Author’s note: Thoughts on this page are mine and mine only. They may or may not reflect the thoughts or opinions of NOVA Weather Team’s. For decision making and preparations, PLEASE seek official NOAA National Hurricane Center (NHC) info.
Good afternoon everyone!
Hurricane Dorian is really crankin’ today. It remains a Category 4 thus far today, as maximum sustained winds have reached 149.6 miles per hour (130 knots) and the central minimum pressure has dropped like a brick to 945 millibars.
Dorian has run into a pocket of dry air on the northwest quadrant of the storm (see blue colors), which is killing off the thunderstorms there, however this dry air will not be plentiful enough to weaken the storm, unfortunately.
Over the past couple of days, Dorian has become much more mature in structure with the dry air mixing out, allowing the eye to become visible on satellite and an eyewall to form.
Due to the dry air, the “cloud mass” is now emphasized on the eastern side of the storm. However, it’s still moving west, northwest.
There appears to be some southwesterly flow off of Florida, Georgia, and the Carolinas while there is northeasterly flow coming from Bermuda. This is forming a clockwise rotation of air, denoting high pressure; the Bermuda High. This is pushing the storm west.
Dorian is expected to hit the Grand Bahama and Abaco Islands pretty hard tomorrow, that’s pretty much a solid forecast.
Here’s where things are a bit tricky with Dorian’s future after it hits the northern Bahamas.
A massive and unusually strong longwave trough, as shown on this jet stream-level image below, is coming through the eastern U.S.. This is why many locations in the Midwest, Mid-Atlantic, and New England have been having some VERY NICE and COOL mornings recently. You can easily see the trough axis tilting positively over the Corn Belt.
Meanwhile, a high pressure ridge is building in over the eastern Gulf of Mexico, and is bringing a northeast wind on Dorian, trying to force it to the southwest. This may force Dorian southwest very slightly.
However, southeast winds from the storm’s cyclonic (counterclockwise) flow will fight the northeast winds (where the north and south flow cancel out) and the westerly flows push the storm westward towards Florida.
However, the ridge over the Gulf will have opposing westerly flow (meaning winds are blowing west to east, hence westerly), preventing Dorian’s eye from moving over Florida, thus keeping it offshore.
This opposing flow causes Dorian to stall off of the southern coast of Florida, whereby an incredible amount of rain will subsequently fall over a relatively large, but isolated area.
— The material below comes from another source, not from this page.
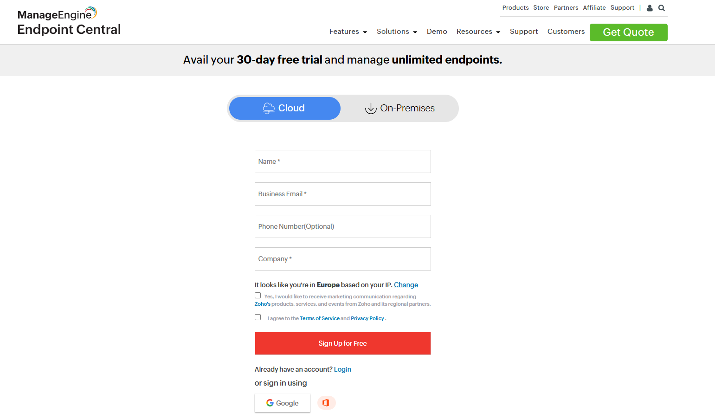The width and height of the screenshot is (715, 419).
Task: Select the Cloud tab
Action: point(284,108)
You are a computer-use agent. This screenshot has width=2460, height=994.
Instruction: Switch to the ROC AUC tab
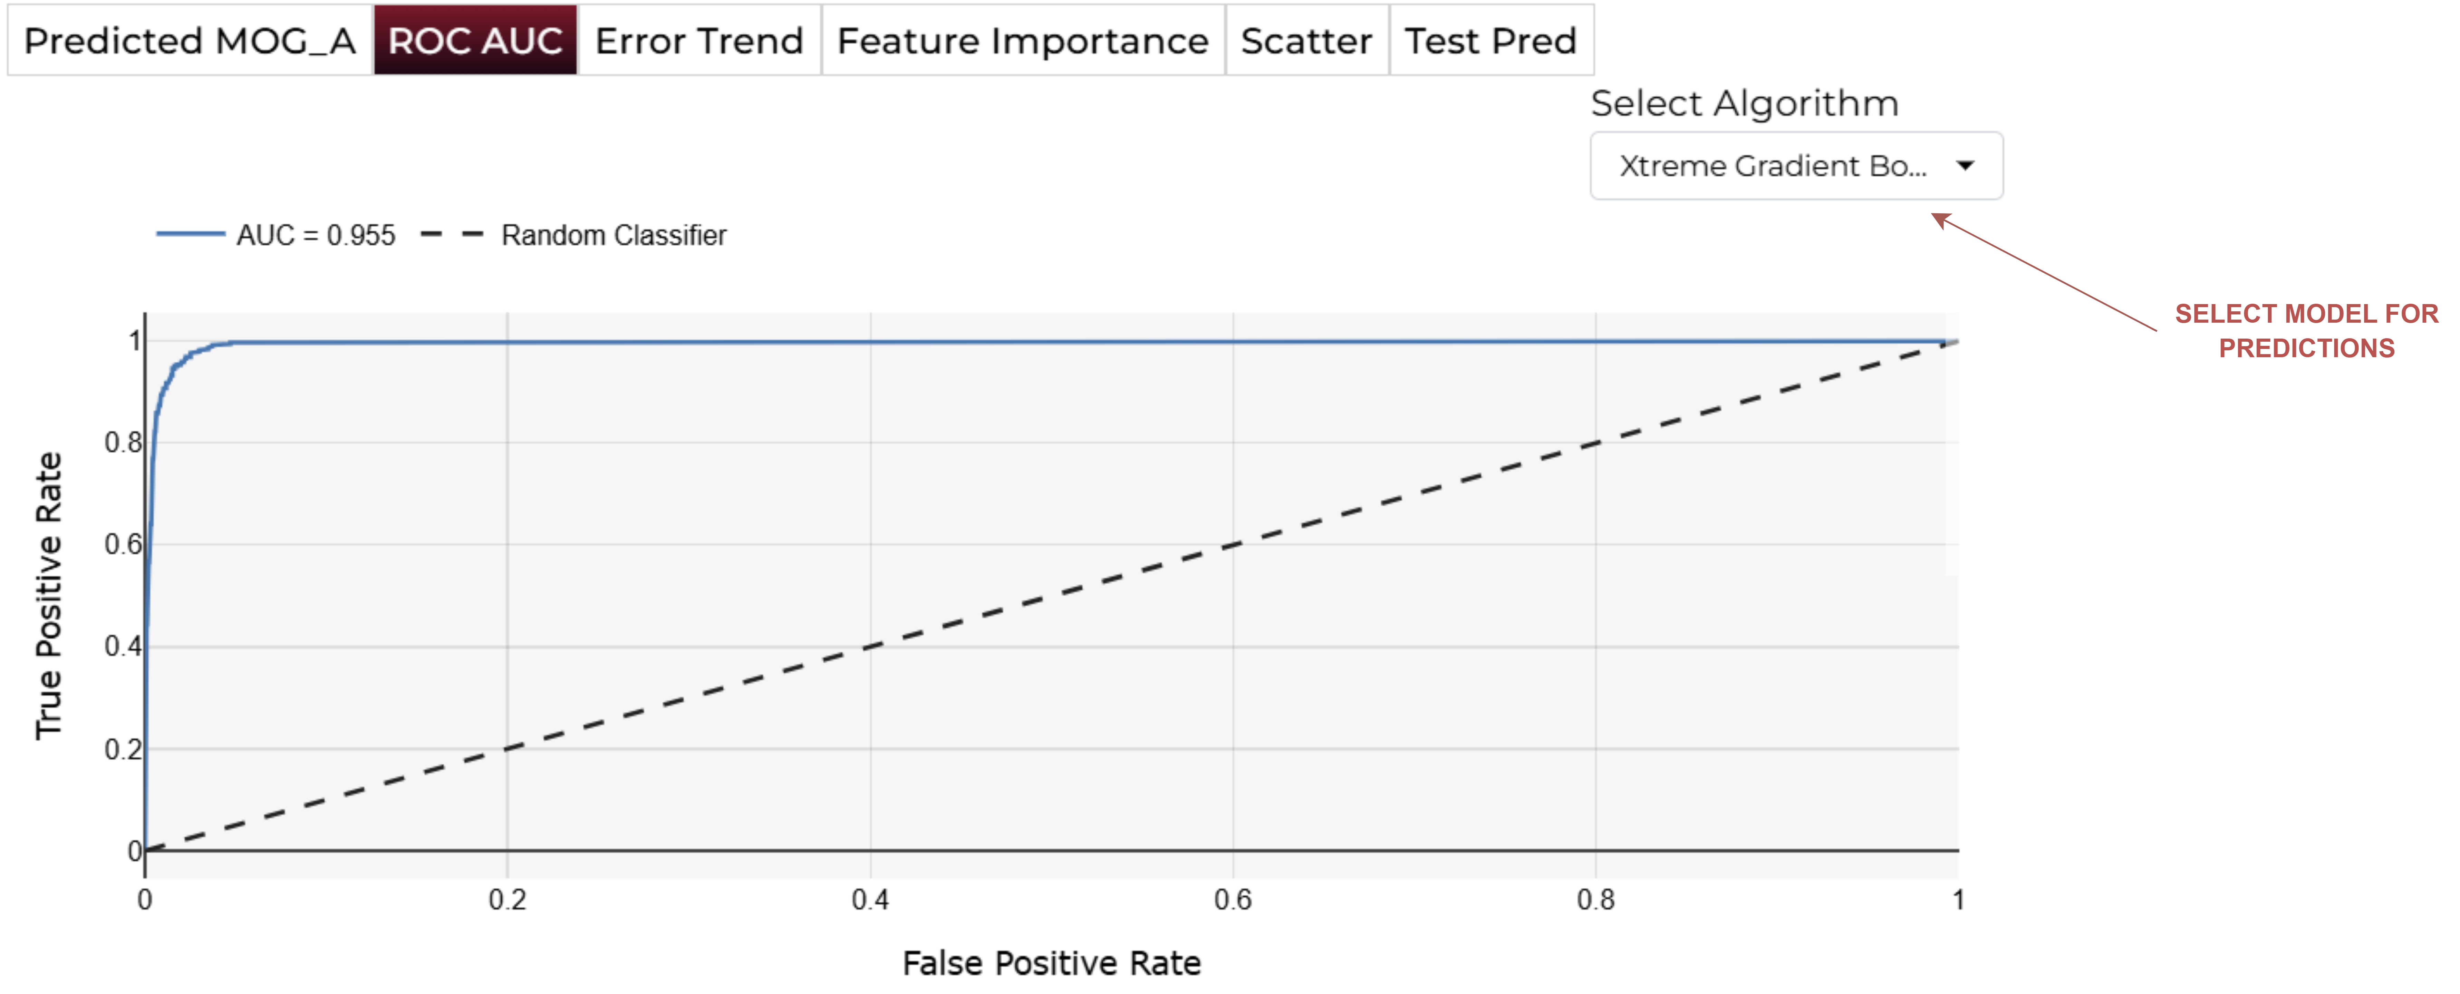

As the Gulf ridge becomes suppressed to the south as the upper level trough rolls through, Dorian will split the elongated ridge into two separate ridges, thus creating a weak spot in the jet stream where Dorian can fill in and track north. This process will be unfolding Monday into early Wednesday.
After Wednesday, Dorian looks to trace the Atlantic seaboard up to the Outer Banks (first as a hurricane, then as a tropical storm, maybe even a depression) before the trough pushes it out to sea where it continues tracking northeast and falls apart as it reaches considerably cooler sea surface temperatures.